Denilir ki, dünyanın herhangi bir yerinde, güzel bir bahar günü, bir kelebeğin kanat çırpması; havayı etkileyerek, bir dizi etkileşim ile bir fırtınalara sebep olabilir. Buna kelebek etkisi deniliyor.

Suriye sahasında gördüğünüz şey, 2011 yılında başlayan Arap Baharının yol açtığı statüko olan Şam'da İran ve Rusya destekli Esad, İdlib'de Türkiye destekli HTŞ ile ABD destekli Kuzey ve Doğu Suriye Bölgesi'nin (Rojava), Gazze'de Hamas'in başlattığı 7 Ekim 2023 tarihli fırtına ve yaktığı ateşin; İngiltere ve ABD destekli İsrail'in karşı ateşi ile birleşip, Suriye'deki statükoyu yıkmasıyla, şimdilik oluşan manzaradır.

Suriye sahasında görünen en etkili yerel aktörler SDG ve lideri Mazlum Abdî ile HTŞ ve lideri Colanî (Ahmed Eş-Şara) iken; uluslararası ve bölgesel aktörler Türkiye, İsrail ve ABD doğrudan silahı ve askeriyle sahada, Rusya, İngiltere, İran ve diğerleri diplomasi ile sahada denklemi etkileyen önemli aktörlerdir.

Şu anda eski El Kaide üyesi, sonra El Kaide'nin Suriye'deki oluşumu En Nusra, sonra En Nusra'dan dönüşen HTŞ'nin Lideri Colanî (Ahmed Eş-Şara) 'nin Şam'da Cumhurbaşkanı Koltuğuna oturmasına tüm taraflar ve de aktörler olur vermiş gözüküyor.

En ilginç olanı ise 2012 yılında Suriye'de bir birine karşı savaşan SDG lideri Mazlum Abdî (en önemli bileşeni YPG, SDG sonra kuruldu) ile En Nusra Cephesi ve lideri Colanî'nin Şam'da el sıkışması ve Kuzey Doğu Suriye Bölgesi ile Şam (Suriye Arap Cumhuriyeti) adına anlaşma imzalaması oldu.
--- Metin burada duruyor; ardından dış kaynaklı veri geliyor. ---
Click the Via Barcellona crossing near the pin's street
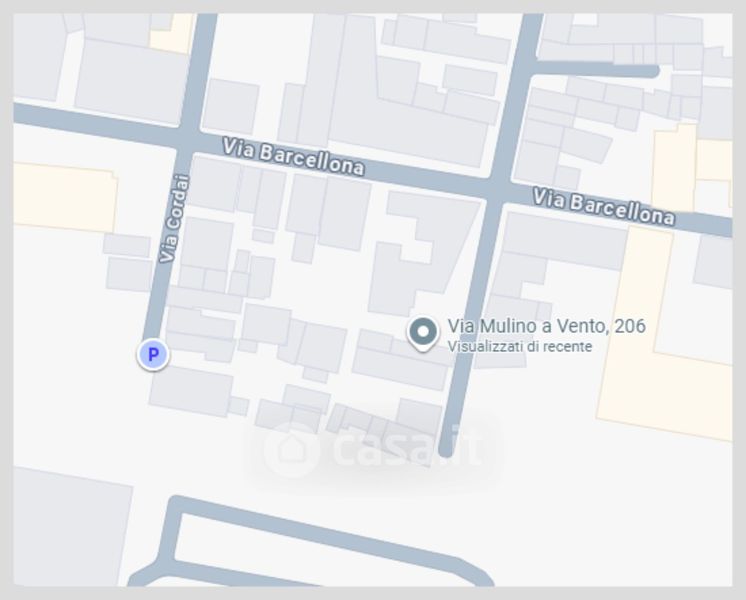The width and height of the screenshot is (746, 600). [x=498, y=190]
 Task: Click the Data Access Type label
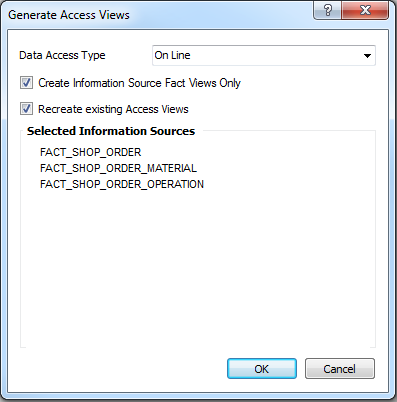pos(62,55)
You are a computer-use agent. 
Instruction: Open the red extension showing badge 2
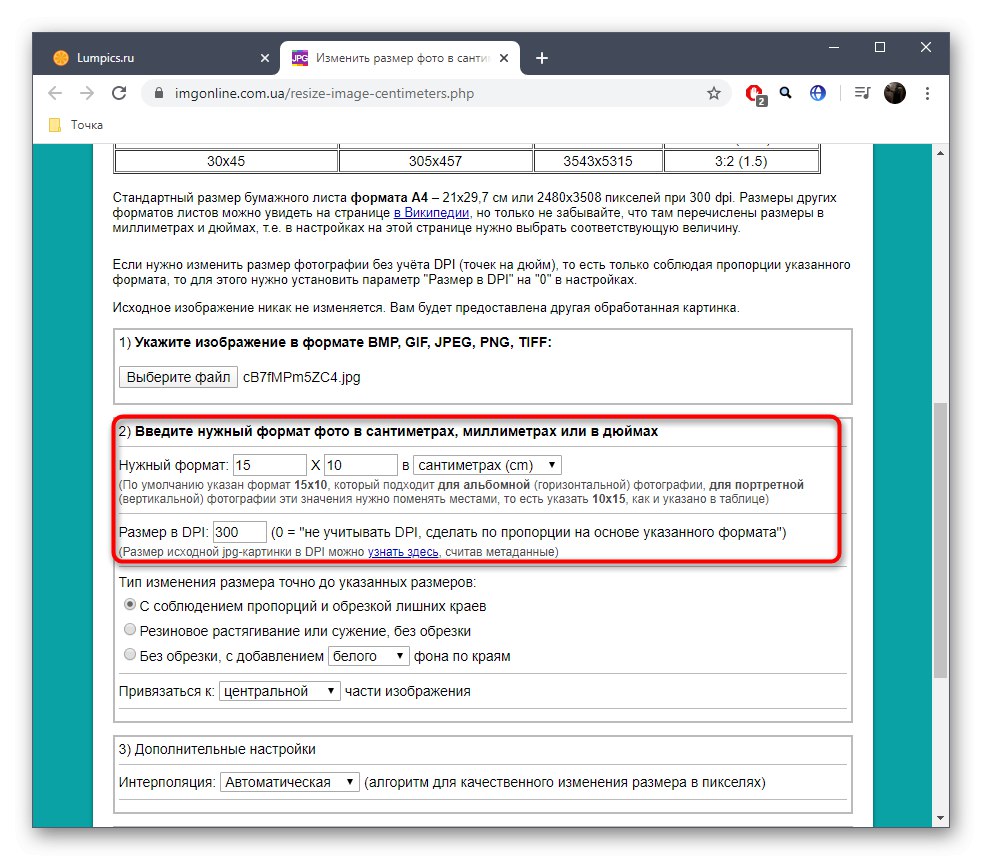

Bu anlaşmanın ABD ve Türkiye'nin bilgisi dahilinde ve müdahalelerine açık olması lazım. İngiltere,  Suudi ve İsrail'in de haberdar olduğu anlaşılıyor.

Türkiye'de MHP ve AKP koalisyonu ile Öcalan ve DEM arasında yürütülen, PKK yani Kandil 'in de taraf olduğu sürecin de Şam Mutabakatını etkilediği aşikar.

Bu aşamada Şam Mutabakatı ile herkes rahatlamış bulunuyor.

Rojava konusu savaş ve çatışmadan, uzlaşı ile hukukî ve siyasi zemine çekilmiş, PKK'nin tüm türevleri ile tasfiyesinin yolu açılmış oluyor.

Yol kazaları ve krizler mümkün ve de işin tabiatı gereğidir ama Suriye'de iç cephede çatışma beklenmiyor.

Kürdlerin Rojava dediği, resmî adı Kuzey ve Doğu Suriye Özerk Bölgesi olan sahada ve Suriye genelinde Kürdlerin kazanım sahibi olacağına dair bir umut var.

O da Rojava'da Irak Kürdistan Bölgesinden iki tık aşağı bir siyasi ve idari statü ile Yeni Suriye anayasasında Kürdlerin ismen zikredilmesi ve haklarının güvenceye alınması olarak özetlenebilir.